QUELLE =
========

Eine Empfehlung ist das nicht

Erzwungene Wege Eine Ausstellung des Bundes der Vertriebenen, bewusst neutral, bewusst falsch

Eines steht fest: Der Besucher verlässt diese Ausstellung so emotionslos oder emotionsgeladen, wie er sie betreten hat. Die taktische Vorgabe ist, einen sichtbaren Beweis für Objektivität zu liefern. Das von den Vertriebenenverbänden so heiß ersehnte und seit Jahren diskutierte Zentrum gegen Vertreibungen schielt durch jede Sentenz der Ausstellung Erzwungene Wege. Flucht und Vertreibung im Europa des zwanzigsten Jahrhunderts im Berliner Kronprinzenpalais. Und führt dieses Vorhaben allein schon deshalb ad absurdum: Es fehlt Souveränität.

Der konsequent europäische Ansatz, der den Kritikern den Wind aus den Segeln nehmen sollte, enthält eine Unzahl von Tücken. Es ist eben nicht einfach, den Beispielen von Flucht oder Vertreibung aus dreißig europäischen Völkern jeweils Ursachen, historische Hintergründe sowie den europäischen Kontext zuzuordnen und überdies damit verbundene persönliche Schicksale und Wirkungen bis in die Gegenwart zu dokumentieren. Falls diese umfassende Dimension überhaupt einmal angedacht war, ist sie so weit geschrumpft, dass am Ende nur noch einige Zeilen aus einem populärwissenschaftlichen Aufsatz über die jeweiligen Flucht- und Vertreibungsszenarien an die Wand geklebt worden sind, vor denen sich an diesem verregneten Sonntag dennoch jede Menge Menschen drängeln und lesen. Wer den Charakter der Schau als Ausstellung allerdings ernst nimmt und versucht, die kleinen ergänzenden Bilder genauer unter die Lupe zu nehmen, muss dichter an die Wand herantreten und trifft dabei unweigerlich auf den Protest der übrigen Besucher, die nichts mehr sehen können.

========

AUFGABE A =
Beantworte zum Artikel über die Ausstellung Erzwungene Wege diese Fragen:
(i) Wer hat die Ausstellung laut Überschrift gemacht?
(ii) Aus wie vielen europäischen Völkern stammen die Beispiele von Flucht oder Vertreibung?
(iii) Wie wird der Sonntag beschrieben, an dem sich viele Menschen vor den Wänden drängeln?

========

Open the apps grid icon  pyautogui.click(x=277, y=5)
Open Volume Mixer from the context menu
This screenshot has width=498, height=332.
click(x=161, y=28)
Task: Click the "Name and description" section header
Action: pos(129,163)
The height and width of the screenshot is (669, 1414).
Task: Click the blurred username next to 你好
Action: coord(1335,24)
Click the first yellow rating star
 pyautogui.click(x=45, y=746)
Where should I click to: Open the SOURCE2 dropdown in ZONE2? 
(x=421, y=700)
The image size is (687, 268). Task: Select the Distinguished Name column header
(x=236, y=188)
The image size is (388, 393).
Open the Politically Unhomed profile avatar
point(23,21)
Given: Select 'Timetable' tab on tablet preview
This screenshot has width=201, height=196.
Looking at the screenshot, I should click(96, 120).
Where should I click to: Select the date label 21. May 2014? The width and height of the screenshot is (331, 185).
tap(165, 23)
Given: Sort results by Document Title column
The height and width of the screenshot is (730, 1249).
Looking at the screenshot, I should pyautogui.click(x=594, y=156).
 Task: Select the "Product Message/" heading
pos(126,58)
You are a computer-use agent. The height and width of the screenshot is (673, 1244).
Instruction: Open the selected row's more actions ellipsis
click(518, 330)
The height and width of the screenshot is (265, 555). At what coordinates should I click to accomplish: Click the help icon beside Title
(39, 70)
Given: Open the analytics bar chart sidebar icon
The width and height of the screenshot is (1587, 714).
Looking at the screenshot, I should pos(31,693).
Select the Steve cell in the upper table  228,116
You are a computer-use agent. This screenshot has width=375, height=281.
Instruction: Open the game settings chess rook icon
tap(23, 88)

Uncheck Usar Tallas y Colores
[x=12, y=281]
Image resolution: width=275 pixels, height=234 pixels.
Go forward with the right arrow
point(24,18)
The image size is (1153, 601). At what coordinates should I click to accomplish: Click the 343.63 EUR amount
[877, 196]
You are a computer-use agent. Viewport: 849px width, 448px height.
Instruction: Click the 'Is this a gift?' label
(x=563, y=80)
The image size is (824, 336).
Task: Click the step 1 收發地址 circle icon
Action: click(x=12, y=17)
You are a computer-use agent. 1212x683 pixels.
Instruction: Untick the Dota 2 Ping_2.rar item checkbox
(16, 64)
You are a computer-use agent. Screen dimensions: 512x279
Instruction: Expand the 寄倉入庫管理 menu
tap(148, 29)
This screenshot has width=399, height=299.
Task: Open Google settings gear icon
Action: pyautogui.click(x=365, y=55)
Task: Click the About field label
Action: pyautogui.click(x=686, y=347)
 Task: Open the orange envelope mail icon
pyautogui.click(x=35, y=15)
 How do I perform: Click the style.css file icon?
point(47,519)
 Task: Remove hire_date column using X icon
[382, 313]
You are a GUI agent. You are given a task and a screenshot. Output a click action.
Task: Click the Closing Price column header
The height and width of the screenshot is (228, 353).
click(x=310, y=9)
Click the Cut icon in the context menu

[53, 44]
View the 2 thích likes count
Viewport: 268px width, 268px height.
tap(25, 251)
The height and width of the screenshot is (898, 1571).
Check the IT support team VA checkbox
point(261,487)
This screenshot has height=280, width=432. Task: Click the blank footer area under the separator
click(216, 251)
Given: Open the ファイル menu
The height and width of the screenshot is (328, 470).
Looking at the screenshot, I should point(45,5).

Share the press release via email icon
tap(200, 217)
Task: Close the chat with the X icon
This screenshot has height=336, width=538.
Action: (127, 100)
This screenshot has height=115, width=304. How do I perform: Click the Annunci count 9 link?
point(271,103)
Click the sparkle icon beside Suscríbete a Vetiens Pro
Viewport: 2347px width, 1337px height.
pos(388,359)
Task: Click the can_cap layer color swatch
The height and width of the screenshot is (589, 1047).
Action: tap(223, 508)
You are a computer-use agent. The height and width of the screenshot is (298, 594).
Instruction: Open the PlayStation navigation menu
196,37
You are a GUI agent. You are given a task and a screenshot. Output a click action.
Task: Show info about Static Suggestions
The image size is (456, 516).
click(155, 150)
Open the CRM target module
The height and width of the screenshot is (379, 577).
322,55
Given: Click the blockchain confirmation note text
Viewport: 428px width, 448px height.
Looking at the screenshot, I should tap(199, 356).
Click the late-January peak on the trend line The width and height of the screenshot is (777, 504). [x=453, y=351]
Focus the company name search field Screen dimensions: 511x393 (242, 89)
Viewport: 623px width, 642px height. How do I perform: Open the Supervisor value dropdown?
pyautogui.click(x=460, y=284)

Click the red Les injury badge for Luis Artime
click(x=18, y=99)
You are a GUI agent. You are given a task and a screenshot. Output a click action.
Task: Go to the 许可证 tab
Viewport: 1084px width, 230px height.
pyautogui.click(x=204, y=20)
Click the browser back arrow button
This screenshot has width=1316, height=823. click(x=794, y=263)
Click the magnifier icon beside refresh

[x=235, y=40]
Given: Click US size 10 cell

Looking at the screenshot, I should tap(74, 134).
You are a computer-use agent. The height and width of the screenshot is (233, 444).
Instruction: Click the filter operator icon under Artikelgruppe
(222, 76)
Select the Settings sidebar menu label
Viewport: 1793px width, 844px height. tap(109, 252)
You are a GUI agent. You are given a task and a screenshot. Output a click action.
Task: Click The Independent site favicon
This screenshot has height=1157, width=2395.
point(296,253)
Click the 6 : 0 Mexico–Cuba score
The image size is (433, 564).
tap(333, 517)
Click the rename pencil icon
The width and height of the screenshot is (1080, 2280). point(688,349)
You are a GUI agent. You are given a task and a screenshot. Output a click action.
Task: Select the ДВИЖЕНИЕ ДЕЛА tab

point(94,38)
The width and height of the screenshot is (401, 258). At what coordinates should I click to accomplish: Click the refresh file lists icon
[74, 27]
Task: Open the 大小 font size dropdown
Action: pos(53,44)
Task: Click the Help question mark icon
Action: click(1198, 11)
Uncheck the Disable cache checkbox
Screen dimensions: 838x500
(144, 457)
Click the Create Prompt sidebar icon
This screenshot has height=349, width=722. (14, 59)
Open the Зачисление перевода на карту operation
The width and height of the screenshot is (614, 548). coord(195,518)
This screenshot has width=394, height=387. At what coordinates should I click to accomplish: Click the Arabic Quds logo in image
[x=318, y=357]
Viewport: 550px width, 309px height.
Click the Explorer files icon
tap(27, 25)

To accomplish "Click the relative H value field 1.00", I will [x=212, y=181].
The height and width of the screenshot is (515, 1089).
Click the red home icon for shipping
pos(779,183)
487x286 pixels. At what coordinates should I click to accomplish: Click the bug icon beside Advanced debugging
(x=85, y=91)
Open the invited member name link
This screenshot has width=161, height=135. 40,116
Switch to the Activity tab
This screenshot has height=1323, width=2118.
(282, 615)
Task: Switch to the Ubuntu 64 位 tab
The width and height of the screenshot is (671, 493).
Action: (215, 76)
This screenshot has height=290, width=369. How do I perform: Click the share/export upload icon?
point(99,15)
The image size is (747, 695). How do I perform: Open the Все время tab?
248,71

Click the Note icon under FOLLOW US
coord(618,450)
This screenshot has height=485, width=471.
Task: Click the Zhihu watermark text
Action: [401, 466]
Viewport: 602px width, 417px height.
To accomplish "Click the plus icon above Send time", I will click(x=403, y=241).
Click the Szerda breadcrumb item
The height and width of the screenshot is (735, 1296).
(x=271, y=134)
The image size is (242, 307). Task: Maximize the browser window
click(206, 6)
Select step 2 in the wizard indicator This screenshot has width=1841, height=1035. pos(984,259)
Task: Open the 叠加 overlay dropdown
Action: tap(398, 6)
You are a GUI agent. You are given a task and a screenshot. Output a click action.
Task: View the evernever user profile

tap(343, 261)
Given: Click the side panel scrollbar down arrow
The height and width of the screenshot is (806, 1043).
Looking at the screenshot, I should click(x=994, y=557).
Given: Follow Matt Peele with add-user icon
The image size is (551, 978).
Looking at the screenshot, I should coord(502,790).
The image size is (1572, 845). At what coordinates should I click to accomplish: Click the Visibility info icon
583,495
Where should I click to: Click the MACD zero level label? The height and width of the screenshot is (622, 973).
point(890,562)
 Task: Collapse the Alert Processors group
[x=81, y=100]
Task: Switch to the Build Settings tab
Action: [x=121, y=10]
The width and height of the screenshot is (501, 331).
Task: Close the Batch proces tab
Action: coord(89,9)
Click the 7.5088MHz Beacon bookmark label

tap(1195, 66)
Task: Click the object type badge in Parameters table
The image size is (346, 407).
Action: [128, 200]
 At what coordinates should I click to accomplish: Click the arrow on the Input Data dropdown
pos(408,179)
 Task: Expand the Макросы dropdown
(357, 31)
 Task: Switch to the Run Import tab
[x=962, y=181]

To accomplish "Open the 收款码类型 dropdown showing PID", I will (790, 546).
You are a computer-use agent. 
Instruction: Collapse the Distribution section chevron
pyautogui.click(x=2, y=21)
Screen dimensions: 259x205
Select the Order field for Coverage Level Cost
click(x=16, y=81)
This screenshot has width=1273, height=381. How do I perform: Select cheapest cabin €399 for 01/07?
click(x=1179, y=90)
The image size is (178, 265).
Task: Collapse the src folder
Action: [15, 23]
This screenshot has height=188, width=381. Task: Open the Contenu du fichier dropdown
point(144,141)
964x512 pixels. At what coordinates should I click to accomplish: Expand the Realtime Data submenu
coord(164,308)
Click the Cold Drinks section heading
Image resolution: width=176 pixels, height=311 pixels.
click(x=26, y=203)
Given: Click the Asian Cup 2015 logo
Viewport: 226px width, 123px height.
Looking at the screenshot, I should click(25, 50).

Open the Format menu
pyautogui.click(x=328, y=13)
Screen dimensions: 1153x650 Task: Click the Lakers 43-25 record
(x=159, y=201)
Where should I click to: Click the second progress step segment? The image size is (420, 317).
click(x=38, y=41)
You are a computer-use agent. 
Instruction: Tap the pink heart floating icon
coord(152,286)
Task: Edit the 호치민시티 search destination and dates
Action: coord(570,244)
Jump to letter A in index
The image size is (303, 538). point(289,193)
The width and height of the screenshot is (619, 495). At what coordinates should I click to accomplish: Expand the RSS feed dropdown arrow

========

AUFGABE B =
Schreib bei den Zeilen den Teil neu, der mit der Zeile beginnt, in der „Uncheck Usar Tallas y Colores“ steht, und mit der Zeile endet, in der „Action: click(x=12, y=17)“ steht. Setz dabei „Anweisung“ an die Stelle von „Instruction“, lass alles andere gleich und gib nur diesen Teil aus.

ERGEBNIS A =
(i) Der Bund der Vertriebenen.
(ii) Aus dreißig.
(iii) Als verregnet.

ERGEBNIS B =
Uncheck Usar Tallas y Colores
[x=12, y=281]
Image resolution: width=275 pixels, height=234 pixels.
Go forward with the right arrow
point(24,18)
The image size is (1153, 601). At what coordinates should I click to accomplish: Click the 343.63 EUR amount
[877, 196]
You are a computer-use agent. Viewport: 849px width, 448px height.
Anweisung: Click the 'Is this a gift?' label
(x=563, y=80)
The image size is (824, 336).
Task: Click the step 1 收發地址 circle icon
Action: click(x=12, y=17)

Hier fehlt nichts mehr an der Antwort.